Drug Interactions between efavirenz and Kaletra

ADJUST DOSE: Coadministration with efavirenz may decrease the plasma concentrations of lopinavir, even in the presence of low-dose ritonavir as a pharmacokinetic booster. The proposed mechanism is efavirenz induction of lopinavir metabolism via CYP450 3A4. In a parallel group study consisting of healthy, HIV-negative subjects, coadministration of lopinavir-ritonavir (400 mg-100 mg capsule twice a day) with efavirenz (600 mg once daily) for nine days resulted in a 19% relative decrease in lopinavir systemic exposure (AUC) and a 39% relative decrease in trough plasma concentration (Cmin) in 11 subjects compared to administration of lopinavir-ritonavir alone in 7 subjects. Efavirenz Cmax and AUC were also reduced by 16% each compared to administration of efavirenz alone in 12 healthy subjects. When the dosage of lopinavir-ritonavir was increased to 500 mg-125 mg (two 200 mg-50 mg tablets and one 100 mg-25 mg tablet) twice daily and coadministered with efavirenz for nine days in 19 healthy subjects, similar lopinavir concentrations were observed compared to lopinavir-ritonavir 400 mg-100 mg (two 200 mg-50 mg tablets) administered twice daily without efavirenz.

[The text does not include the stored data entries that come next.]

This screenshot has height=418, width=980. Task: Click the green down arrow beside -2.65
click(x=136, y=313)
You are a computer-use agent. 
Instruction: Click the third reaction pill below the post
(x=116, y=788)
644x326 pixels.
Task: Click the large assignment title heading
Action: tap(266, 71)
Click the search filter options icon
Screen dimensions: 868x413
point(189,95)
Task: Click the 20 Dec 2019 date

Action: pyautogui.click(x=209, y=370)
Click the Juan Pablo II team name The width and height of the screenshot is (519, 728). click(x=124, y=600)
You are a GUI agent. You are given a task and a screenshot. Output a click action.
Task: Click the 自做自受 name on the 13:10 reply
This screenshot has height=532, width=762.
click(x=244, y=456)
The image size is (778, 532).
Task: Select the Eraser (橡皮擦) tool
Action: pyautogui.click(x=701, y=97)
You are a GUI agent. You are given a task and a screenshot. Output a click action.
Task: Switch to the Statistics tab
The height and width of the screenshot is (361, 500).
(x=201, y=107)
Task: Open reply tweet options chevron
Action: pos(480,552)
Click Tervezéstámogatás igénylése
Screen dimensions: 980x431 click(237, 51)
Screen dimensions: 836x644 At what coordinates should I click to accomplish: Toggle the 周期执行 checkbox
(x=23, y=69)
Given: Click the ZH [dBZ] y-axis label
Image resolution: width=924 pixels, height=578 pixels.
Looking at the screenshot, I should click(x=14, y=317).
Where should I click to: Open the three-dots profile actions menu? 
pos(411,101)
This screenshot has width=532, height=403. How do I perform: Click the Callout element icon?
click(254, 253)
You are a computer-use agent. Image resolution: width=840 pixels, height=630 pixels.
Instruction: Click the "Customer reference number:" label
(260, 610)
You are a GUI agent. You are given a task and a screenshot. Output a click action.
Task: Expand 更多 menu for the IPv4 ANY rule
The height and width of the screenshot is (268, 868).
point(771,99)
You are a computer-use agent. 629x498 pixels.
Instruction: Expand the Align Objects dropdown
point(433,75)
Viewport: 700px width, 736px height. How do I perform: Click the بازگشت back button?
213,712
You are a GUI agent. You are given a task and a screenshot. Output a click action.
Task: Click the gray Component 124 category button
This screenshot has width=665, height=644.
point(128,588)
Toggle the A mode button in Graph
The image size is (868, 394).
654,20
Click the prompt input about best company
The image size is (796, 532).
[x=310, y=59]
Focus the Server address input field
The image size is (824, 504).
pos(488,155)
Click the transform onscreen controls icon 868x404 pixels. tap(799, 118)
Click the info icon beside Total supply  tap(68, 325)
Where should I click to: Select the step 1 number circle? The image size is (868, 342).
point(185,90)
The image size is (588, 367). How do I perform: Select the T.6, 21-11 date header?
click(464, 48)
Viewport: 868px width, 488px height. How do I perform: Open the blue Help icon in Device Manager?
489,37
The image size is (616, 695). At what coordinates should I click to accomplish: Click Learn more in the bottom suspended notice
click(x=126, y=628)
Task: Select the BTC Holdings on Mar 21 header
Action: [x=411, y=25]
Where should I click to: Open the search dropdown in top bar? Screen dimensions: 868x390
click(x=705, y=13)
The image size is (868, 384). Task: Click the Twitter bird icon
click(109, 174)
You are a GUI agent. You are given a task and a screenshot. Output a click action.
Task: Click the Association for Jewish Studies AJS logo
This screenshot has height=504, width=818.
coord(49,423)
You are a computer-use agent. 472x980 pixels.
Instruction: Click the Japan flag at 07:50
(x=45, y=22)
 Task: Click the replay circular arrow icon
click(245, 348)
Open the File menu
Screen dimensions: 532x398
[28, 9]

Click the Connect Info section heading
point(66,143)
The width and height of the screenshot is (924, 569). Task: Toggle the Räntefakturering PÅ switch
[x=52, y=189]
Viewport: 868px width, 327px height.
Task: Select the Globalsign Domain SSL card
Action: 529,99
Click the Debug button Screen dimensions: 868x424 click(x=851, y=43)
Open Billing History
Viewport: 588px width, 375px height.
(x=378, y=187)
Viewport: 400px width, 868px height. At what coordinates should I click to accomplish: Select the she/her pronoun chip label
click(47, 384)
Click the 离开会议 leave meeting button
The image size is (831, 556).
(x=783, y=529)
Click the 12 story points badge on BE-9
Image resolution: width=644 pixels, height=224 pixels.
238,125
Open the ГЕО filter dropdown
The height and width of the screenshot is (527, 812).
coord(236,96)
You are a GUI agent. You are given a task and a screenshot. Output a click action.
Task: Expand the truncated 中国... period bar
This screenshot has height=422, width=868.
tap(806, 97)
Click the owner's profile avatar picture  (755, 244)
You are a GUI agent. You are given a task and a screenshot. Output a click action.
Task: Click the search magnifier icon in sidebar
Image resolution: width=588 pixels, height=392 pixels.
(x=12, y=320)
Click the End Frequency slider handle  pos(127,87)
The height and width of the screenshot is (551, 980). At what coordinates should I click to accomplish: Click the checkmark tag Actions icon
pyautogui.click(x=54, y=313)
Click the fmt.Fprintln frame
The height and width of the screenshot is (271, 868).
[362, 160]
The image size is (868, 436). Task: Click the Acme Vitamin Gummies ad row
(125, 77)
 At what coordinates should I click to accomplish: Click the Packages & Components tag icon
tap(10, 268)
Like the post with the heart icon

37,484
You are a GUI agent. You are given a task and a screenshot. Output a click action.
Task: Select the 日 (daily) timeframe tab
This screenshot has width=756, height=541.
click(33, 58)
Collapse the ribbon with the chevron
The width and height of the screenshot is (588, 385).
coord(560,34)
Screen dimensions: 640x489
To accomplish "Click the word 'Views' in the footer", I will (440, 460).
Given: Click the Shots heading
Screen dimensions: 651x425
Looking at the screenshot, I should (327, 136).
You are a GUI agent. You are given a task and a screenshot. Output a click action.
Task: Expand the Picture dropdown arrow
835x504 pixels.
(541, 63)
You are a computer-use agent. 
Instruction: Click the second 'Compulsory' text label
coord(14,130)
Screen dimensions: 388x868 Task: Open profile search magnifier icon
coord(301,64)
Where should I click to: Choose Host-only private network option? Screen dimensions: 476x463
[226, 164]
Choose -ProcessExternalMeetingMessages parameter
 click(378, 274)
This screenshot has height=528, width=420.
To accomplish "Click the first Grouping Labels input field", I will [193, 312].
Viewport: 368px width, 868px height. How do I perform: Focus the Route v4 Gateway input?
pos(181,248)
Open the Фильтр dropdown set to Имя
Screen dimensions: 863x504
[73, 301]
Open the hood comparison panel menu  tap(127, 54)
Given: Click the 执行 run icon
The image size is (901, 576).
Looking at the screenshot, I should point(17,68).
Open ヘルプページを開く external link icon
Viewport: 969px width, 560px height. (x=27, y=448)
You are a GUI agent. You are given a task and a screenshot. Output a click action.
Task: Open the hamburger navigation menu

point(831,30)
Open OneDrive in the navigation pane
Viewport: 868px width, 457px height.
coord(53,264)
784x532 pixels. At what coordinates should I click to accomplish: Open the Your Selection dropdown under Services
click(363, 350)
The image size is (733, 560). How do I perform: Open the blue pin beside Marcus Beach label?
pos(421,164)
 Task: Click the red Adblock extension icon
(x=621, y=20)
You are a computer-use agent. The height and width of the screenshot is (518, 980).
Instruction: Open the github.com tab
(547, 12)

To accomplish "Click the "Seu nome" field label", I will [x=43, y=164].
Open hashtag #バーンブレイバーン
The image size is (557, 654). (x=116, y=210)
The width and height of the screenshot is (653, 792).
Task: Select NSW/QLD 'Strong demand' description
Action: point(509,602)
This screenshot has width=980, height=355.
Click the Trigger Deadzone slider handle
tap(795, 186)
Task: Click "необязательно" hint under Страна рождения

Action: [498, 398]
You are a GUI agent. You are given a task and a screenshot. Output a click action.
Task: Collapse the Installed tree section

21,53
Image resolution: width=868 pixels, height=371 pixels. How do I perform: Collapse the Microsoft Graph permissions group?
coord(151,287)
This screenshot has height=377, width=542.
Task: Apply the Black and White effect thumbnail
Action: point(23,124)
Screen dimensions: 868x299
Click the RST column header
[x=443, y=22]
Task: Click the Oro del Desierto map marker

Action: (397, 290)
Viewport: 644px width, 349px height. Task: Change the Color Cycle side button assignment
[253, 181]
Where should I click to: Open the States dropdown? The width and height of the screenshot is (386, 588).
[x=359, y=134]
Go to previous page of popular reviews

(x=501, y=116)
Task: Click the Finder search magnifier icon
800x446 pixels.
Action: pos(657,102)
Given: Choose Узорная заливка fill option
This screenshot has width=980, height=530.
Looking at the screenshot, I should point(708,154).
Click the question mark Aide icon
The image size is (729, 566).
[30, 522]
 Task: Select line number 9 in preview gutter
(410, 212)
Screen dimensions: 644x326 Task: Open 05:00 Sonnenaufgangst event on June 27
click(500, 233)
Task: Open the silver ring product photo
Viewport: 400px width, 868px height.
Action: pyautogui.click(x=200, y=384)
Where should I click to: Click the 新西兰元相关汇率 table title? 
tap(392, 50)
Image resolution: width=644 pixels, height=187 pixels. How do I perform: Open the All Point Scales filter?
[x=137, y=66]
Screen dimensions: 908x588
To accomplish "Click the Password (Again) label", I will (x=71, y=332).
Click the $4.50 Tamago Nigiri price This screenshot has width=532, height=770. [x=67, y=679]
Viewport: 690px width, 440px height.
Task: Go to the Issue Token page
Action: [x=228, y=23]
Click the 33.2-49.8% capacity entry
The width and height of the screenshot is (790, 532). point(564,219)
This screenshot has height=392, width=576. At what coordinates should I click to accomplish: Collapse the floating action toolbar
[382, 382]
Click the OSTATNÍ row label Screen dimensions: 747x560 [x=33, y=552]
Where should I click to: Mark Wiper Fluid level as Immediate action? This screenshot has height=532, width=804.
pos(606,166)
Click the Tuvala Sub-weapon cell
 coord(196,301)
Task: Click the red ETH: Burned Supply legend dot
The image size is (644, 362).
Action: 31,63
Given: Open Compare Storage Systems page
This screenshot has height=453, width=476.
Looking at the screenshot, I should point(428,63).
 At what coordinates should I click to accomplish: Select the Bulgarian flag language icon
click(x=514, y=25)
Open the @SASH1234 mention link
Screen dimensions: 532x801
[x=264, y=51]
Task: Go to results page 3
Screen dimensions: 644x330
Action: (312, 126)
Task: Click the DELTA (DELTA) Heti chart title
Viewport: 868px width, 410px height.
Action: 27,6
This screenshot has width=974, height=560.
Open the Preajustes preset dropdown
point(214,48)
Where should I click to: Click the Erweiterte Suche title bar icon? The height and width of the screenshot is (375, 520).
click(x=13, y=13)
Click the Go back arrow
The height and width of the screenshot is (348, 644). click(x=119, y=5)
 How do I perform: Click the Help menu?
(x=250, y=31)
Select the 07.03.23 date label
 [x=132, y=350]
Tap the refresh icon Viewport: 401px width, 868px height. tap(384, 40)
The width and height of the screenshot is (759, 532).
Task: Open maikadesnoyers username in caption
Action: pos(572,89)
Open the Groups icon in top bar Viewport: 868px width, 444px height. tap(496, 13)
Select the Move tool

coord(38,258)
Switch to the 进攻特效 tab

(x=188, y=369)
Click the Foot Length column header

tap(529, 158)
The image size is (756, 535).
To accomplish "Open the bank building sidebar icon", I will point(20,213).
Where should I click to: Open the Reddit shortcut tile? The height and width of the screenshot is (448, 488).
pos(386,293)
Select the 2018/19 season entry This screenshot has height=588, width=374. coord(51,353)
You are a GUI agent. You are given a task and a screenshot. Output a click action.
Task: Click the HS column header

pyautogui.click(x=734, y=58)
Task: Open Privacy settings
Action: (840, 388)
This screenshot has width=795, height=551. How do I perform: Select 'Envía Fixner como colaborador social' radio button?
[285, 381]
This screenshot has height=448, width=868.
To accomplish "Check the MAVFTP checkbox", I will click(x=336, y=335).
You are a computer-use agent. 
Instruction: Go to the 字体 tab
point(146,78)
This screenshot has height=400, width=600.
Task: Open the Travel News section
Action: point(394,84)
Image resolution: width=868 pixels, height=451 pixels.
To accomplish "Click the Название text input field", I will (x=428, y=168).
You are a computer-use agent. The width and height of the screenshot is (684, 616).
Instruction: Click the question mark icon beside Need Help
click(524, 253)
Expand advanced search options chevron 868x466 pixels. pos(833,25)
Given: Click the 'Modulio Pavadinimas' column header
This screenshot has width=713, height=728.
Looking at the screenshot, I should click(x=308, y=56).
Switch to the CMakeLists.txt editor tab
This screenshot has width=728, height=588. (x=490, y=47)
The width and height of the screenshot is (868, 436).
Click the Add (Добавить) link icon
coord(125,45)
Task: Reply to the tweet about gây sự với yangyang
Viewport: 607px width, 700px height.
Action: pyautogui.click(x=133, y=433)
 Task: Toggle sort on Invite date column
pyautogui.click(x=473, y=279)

By contrast, when the lopinavir-ritonavir dosage was increased to 600 mg-150 mg (three 200 mg-50 mg tablets) twice daily and coadministered with efavirenz for nine days in 23 healthy subjects, lopinavir plasma concentrations were significantly increased by approximately 35% and ritonavir concentrations by 56% to 92% compared to lopinavir-ritonavir 400 mg-100 mg (two 200 mg-50 mg tablets) administered twice daily without efavirenz. The clinical significance in terms of safety and efficacy is unknown. In healthy volunteers, lopinavir-ritonavir did not significantly affect the plasma concentrations of efavirenz. However, due to study discontinuations, there was limited power to detect changes in efavirenz pharmacokinetics in the presence of lopinavir-ritonavir.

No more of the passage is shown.